Task directions:
Output as a JSON list of strings, one per line with blank lines dropped, the part of the listing that opens with the line containing "Describe the element" and closes with the line containing "at that location.". Leave the pictures out.
##### Given records #####
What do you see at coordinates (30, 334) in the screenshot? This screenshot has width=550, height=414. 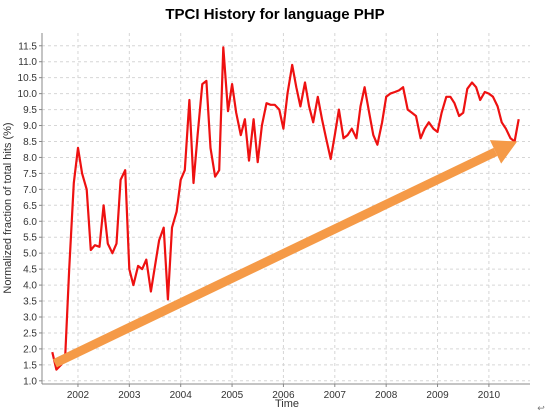 I see `y-tick-label: 2.5` at bounding box center [30, 334].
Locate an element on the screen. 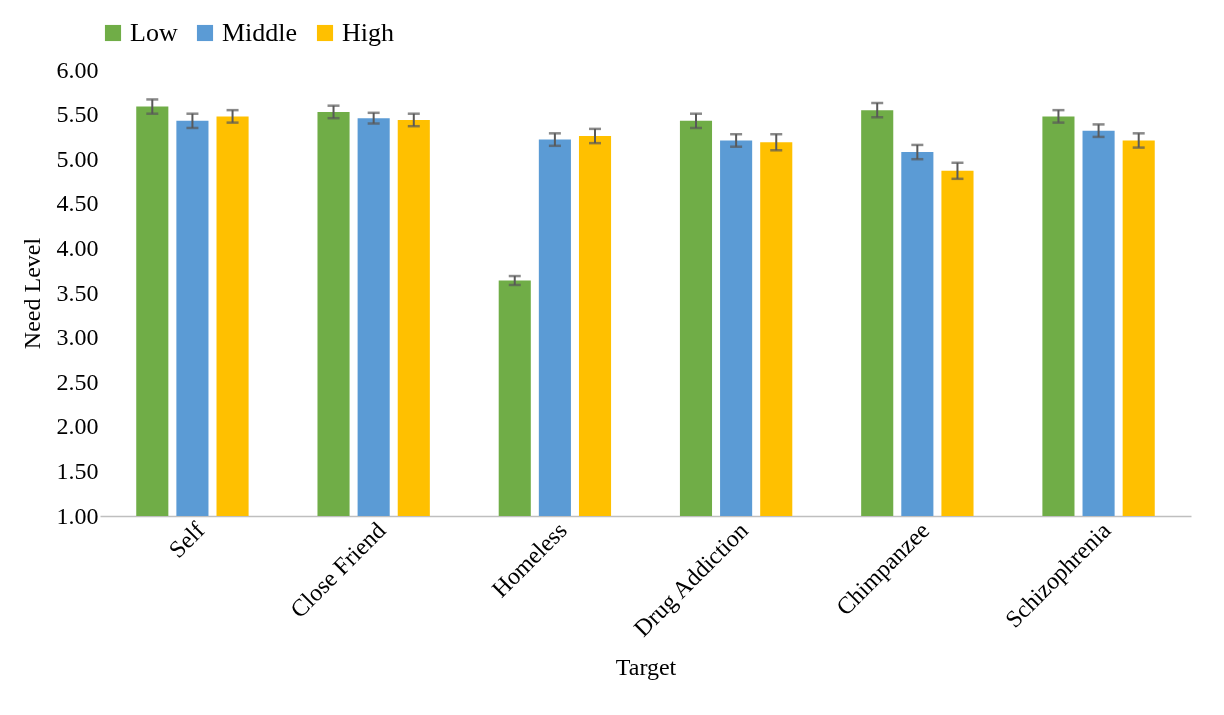 This screenshot has height=715, width=1224. legend-label: Middle is located at coordinates (260, 32).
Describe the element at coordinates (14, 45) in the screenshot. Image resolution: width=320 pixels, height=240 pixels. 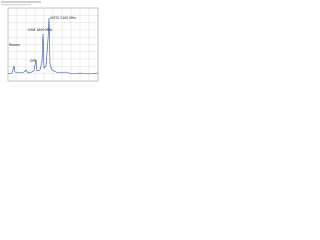
I see `annotation: Radars` at that location.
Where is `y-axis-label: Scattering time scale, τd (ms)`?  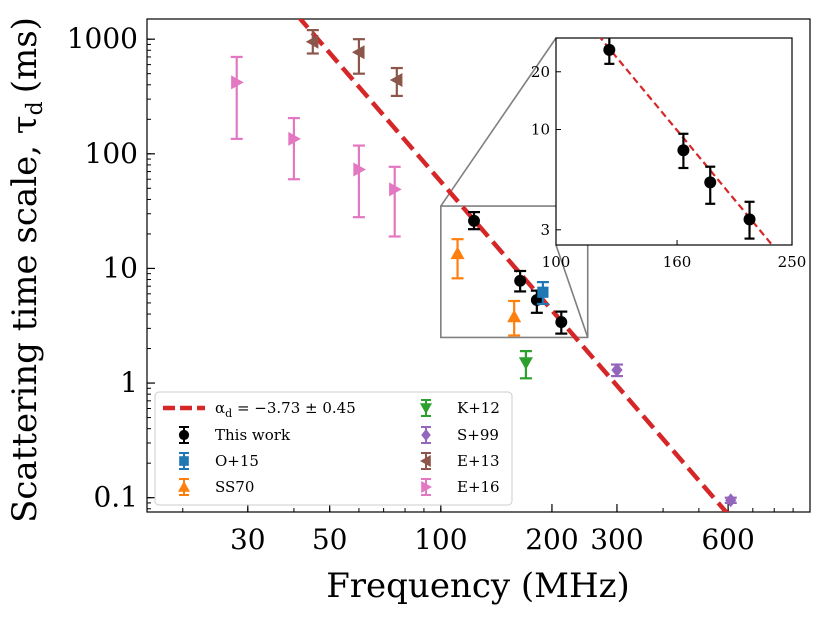
y-axis-label: Scattering time scale, τd (ms) is located at coordinates (26, 270).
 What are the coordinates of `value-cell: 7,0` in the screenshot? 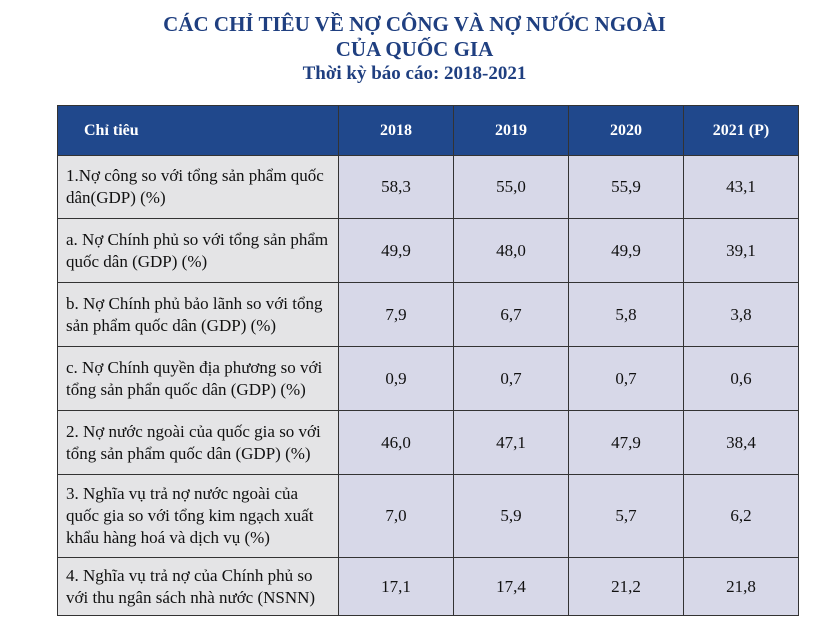 It's located at (396, 516).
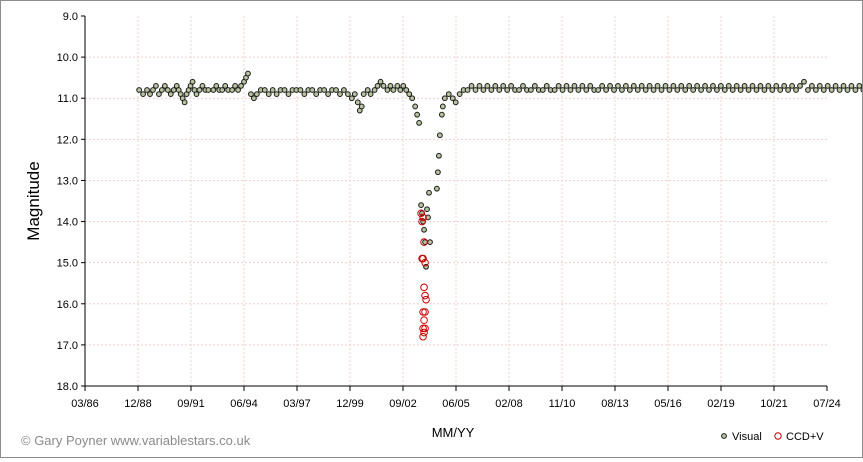  I want to click on x-tick-label: 02/08, so click(509, 404).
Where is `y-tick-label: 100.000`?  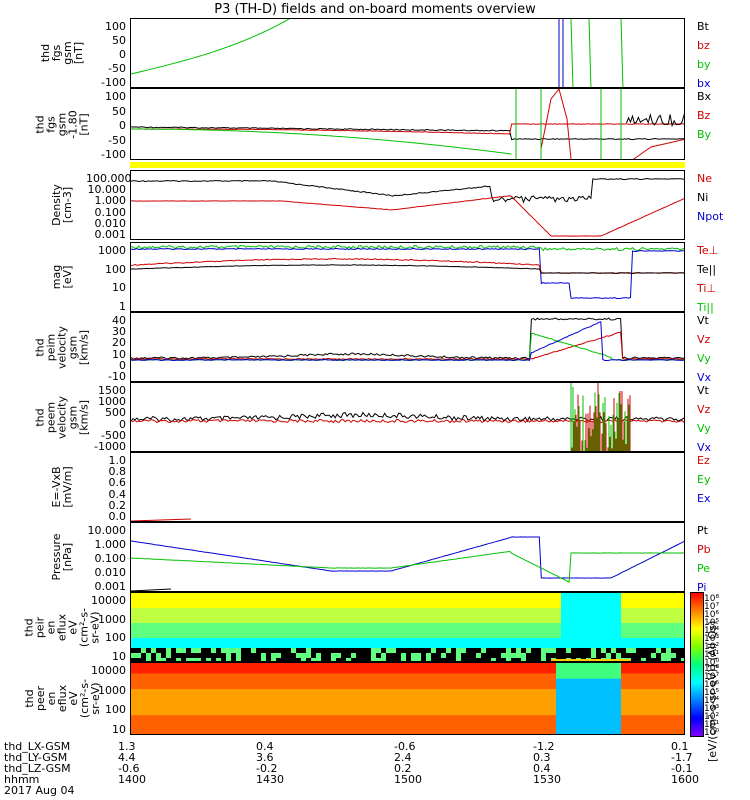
#####
Written solution:
[
  "Describe the element at coordinates (14, 45) in the screenshot. Image resolution: width=320 pixels, height=240 pixels. ",
  "I see `annotation: Radars` at that location."
]